Что такое кормовая распорная доска? Тогда было бортовое траление. Трал уходил в воду не по кормовому слипу, как на современных судах, а выкидывался с борта. А при выборке трала выскакивает из воды здоровенный такой металлический или деревянный, обитый железом блин центнера, если не ошибаюсь, на два с половиной. И он бешено раскачивается у человека перед носом, а он, вставши на планширь, и ухватившись рукой за скобу, должен к нему подсоединить несколько концов. И остаться живой.

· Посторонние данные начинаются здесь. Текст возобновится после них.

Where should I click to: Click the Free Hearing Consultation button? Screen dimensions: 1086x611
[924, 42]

Вставать на планширь строго запрещается техникой безопасности, а без этого задача оказывается слишком сложной, много возни. Матвей делал это совершенно механически, легко и спокойно. У него выработался навык.

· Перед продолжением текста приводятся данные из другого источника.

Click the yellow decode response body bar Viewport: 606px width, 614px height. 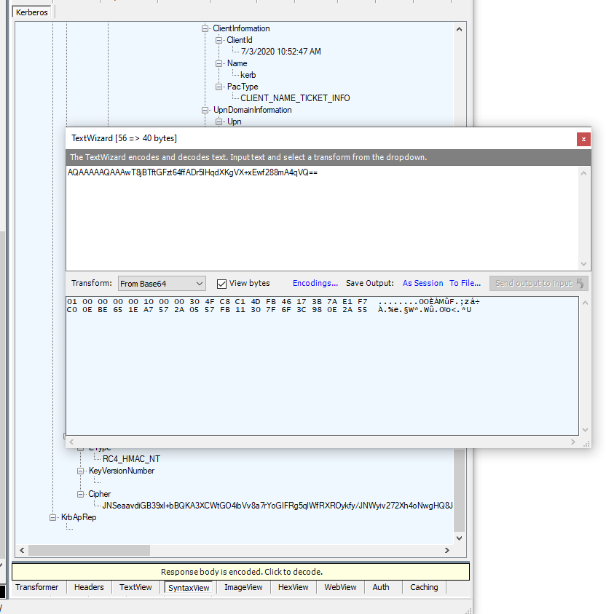coord(241,572)
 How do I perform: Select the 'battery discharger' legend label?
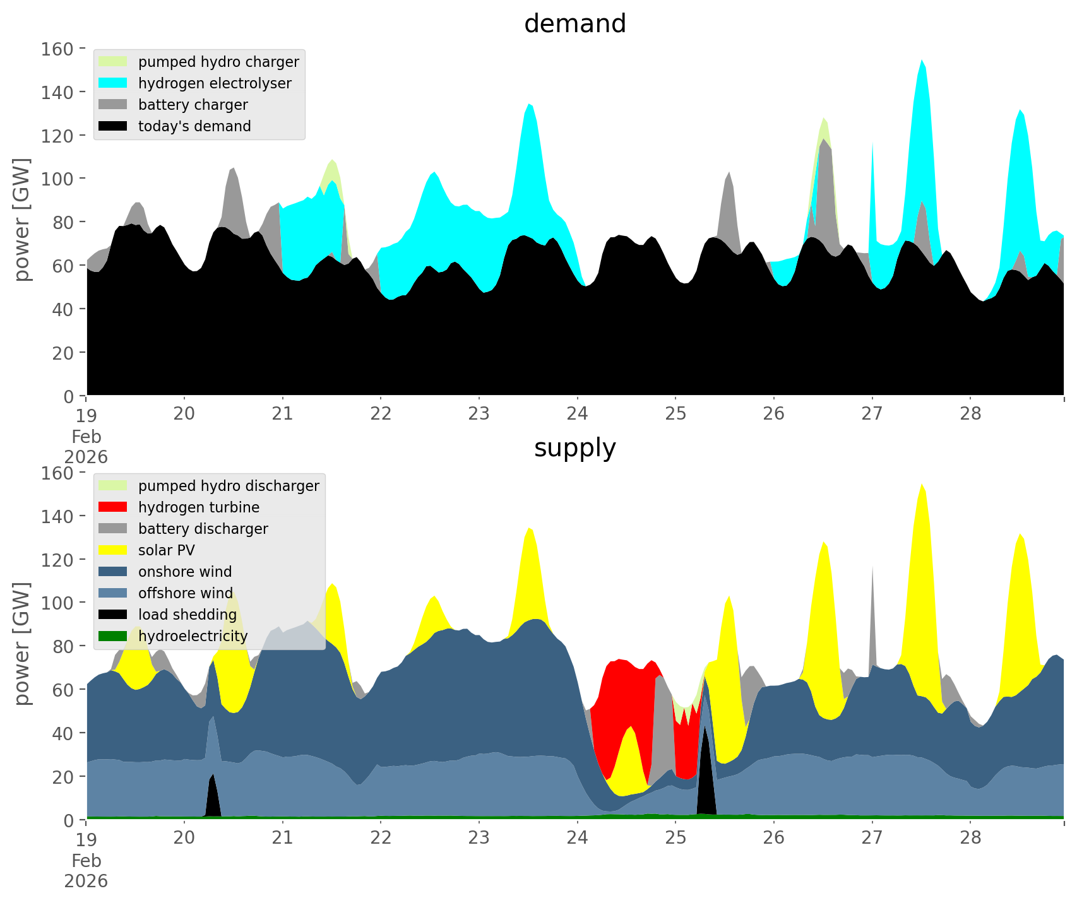click(x=203, y=529)
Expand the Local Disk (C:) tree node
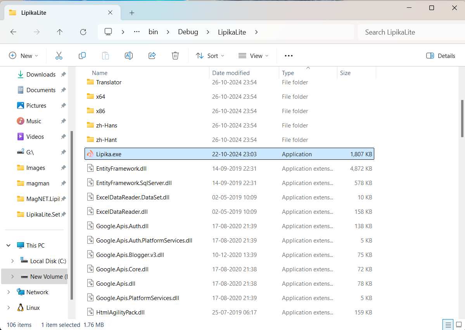 12,261
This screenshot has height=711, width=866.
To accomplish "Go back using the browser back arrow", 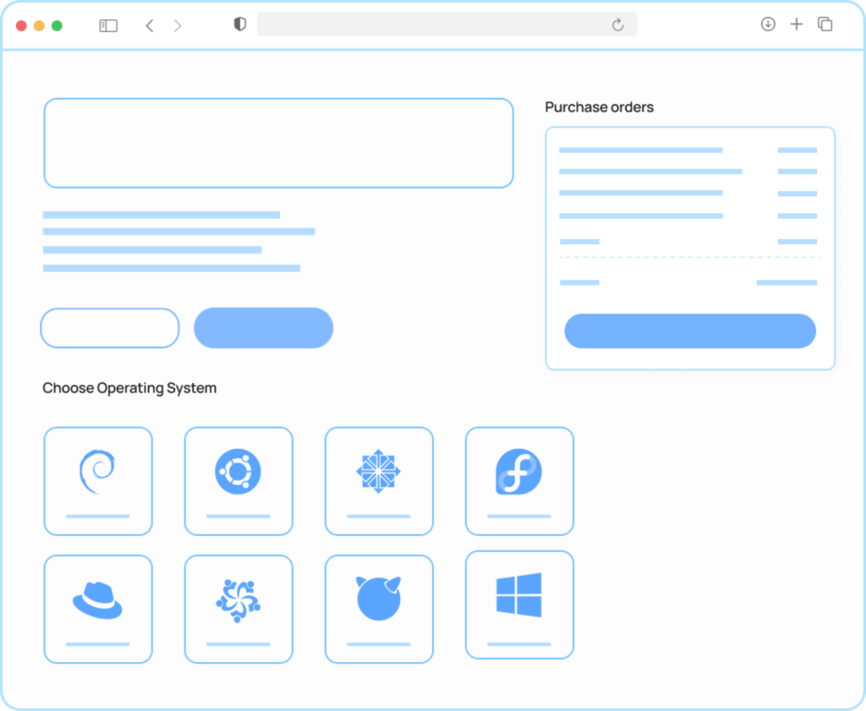I will pyautogui.click(x=150, y=25).
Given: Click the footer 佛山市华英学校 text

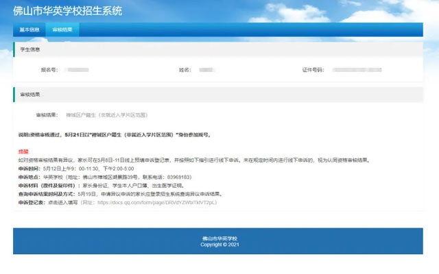Looking at the screenshot, I should click(x=220, y=238).
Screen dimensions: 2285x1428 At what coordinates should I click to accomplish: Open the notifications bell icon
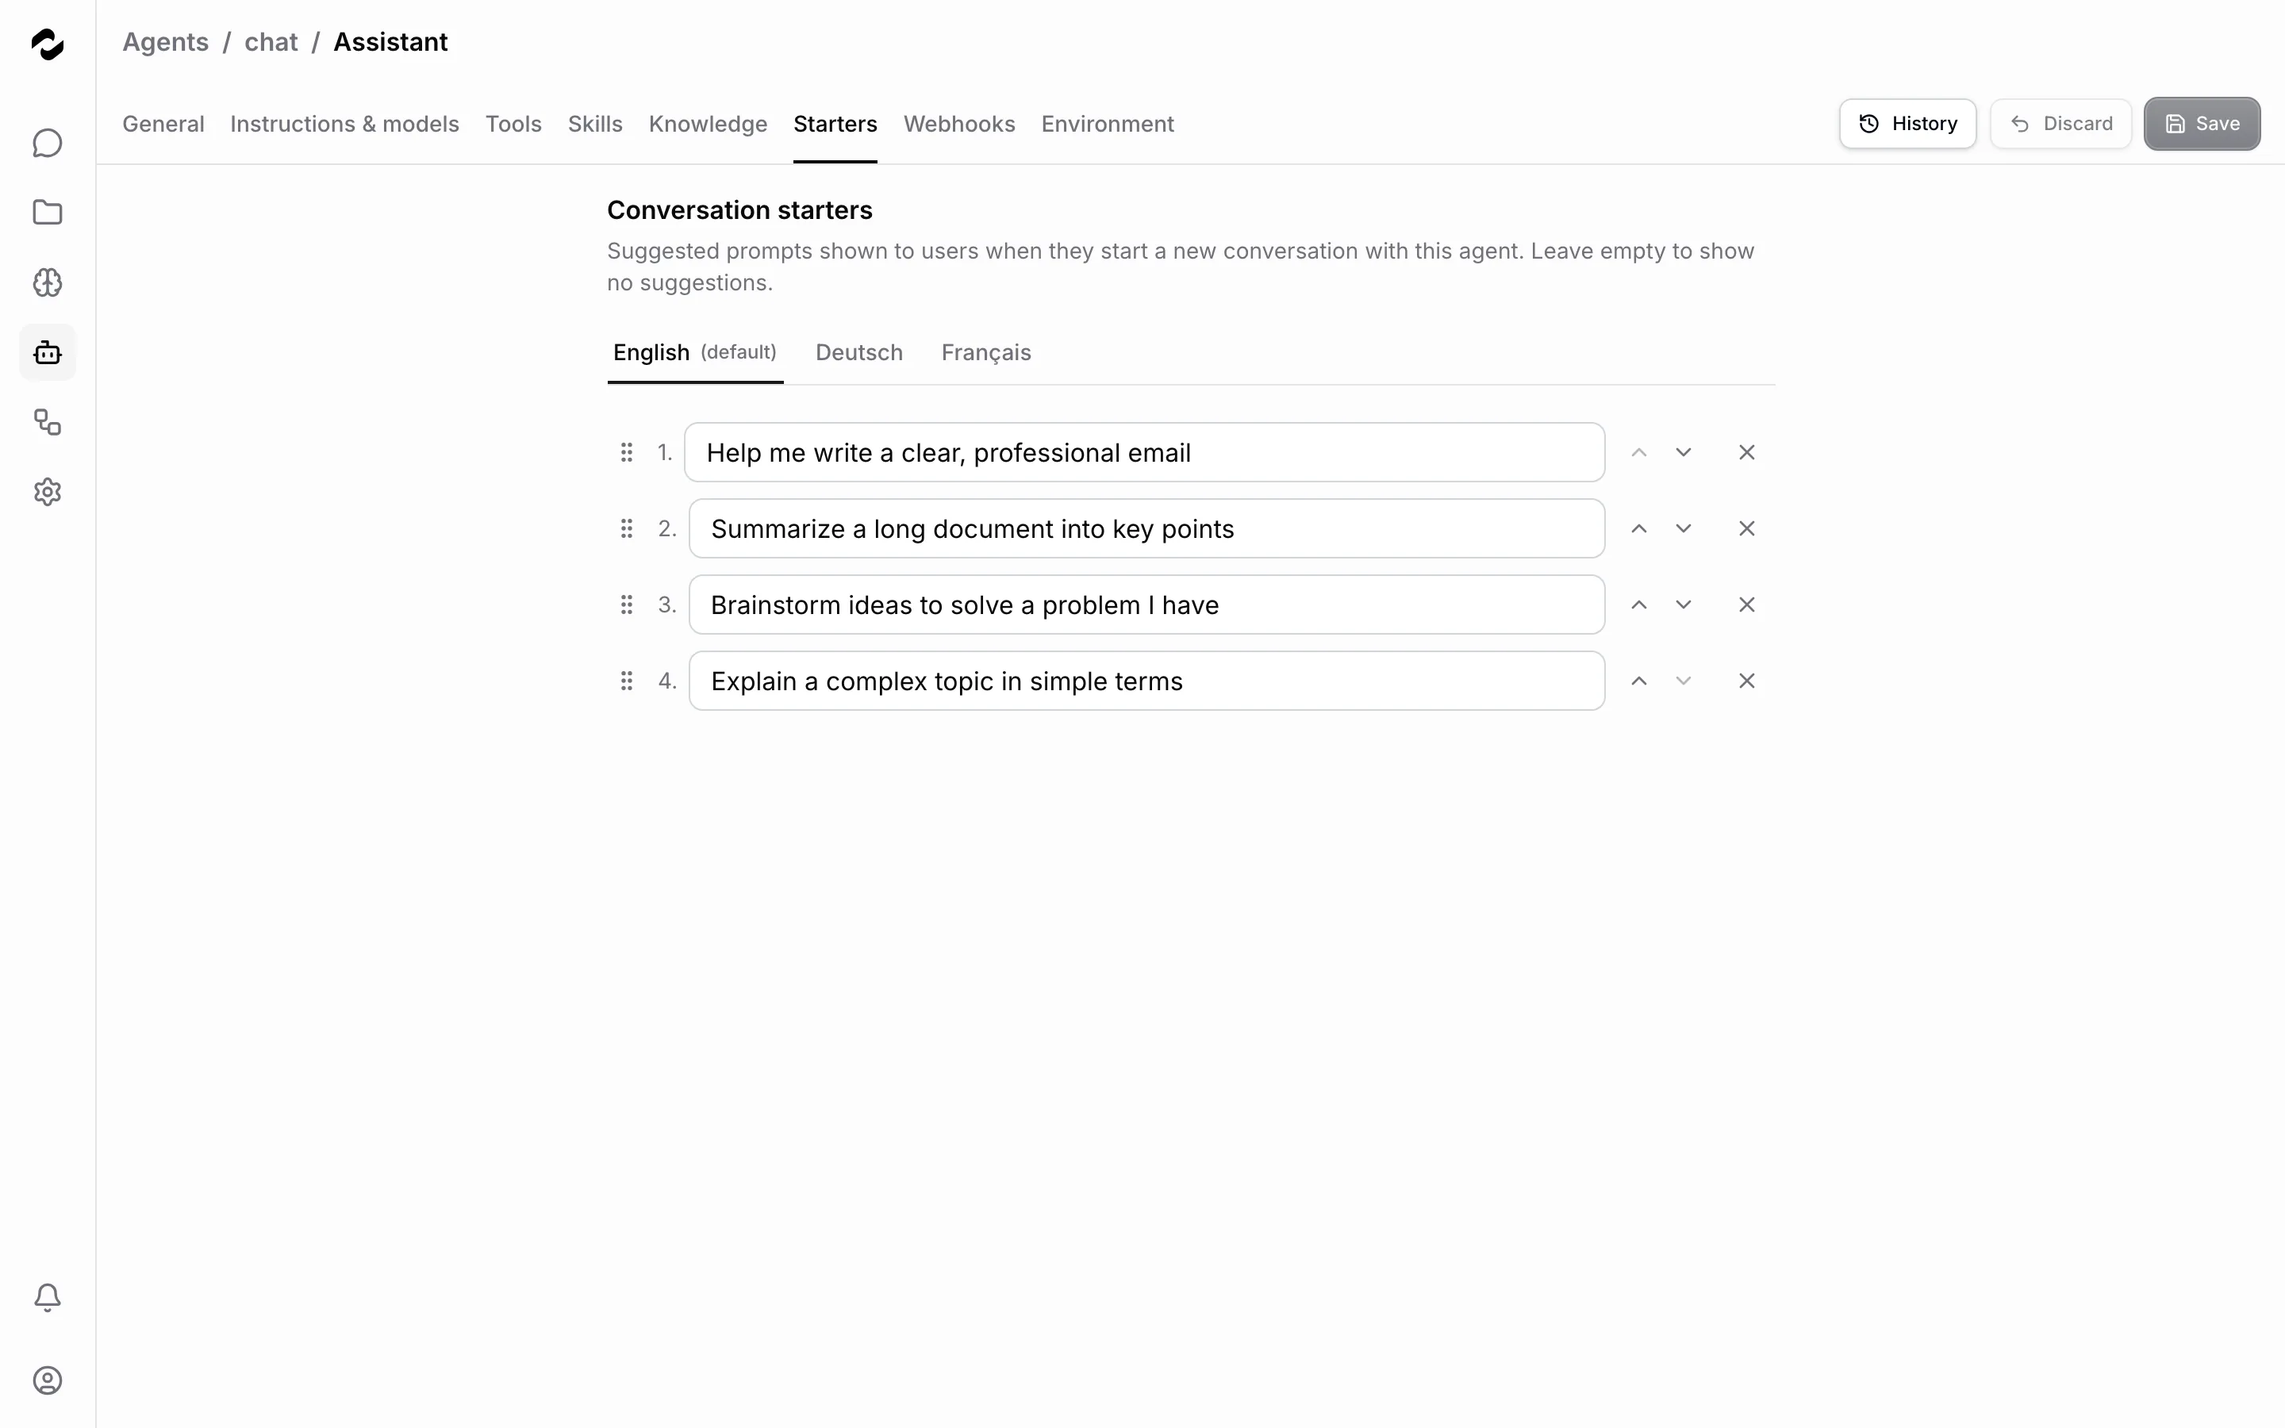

— Я это могу и во сне, — говорил он.

Однако, однажды Матвей, глядя на выходящую из воды доску вдруг спрыгнул на палубу. Он был бледен, как мел. Доска вышла и остановилась напротив.

— Кормовая доска! — закричали с крыла рубки. — Уснул там кто?

— Не могу накинуть гак! — крикнул Матвей. — Сделайте циркуляцию. И по новой выбирайте. Я заболел. Потравите ваер, лебёдка!

— Иваныч, давай сегодня кого-нибудь вместо меня, — сказал он подлетевшему гневному тралмастеру. — Ты знаешь, что я видел?

— Да брось. Иди, отдыхай, — сказал мастер. — Я сам накину. Что ты, брат?

— Да померещилось, — криво улыбаясь, весь в холодном поту, сказал Матвей.

Он ушёл. Попросил, и старпом выдал ему спирту. Дело было ночью, а утром Матвей вышел на палубу сильно пьяный и очень весёлый:

— Йе-эх! — заорал он. — Сахалин, Охотск, Камчатка! Йе — эх! Лаперуза, мыс Лопатка! Иваныч, как там дальше? Подпевай, я не помню…

Все улыбались, глядя на его гуляние.

— Там про Питер, — сказал мастер. — Где ж ты Питер…

— А, точно. Где ж ты, Питер? Эх, забыл, такая песня…

На следующую вахту он вышел, как ни в чём не бывало. Вот выбрали ваер, показалась доска, он стоял, сбив ушанку на затылок. Лицо его было спокойно. И он сказал:

— Сейчас возьмём доску, и сбегай, найди у меня в рундуке…

Всё. Мгновенно его не стало. То, что свалилось на железную палубу в шкафуте это было уже — не Матвей. Он умер.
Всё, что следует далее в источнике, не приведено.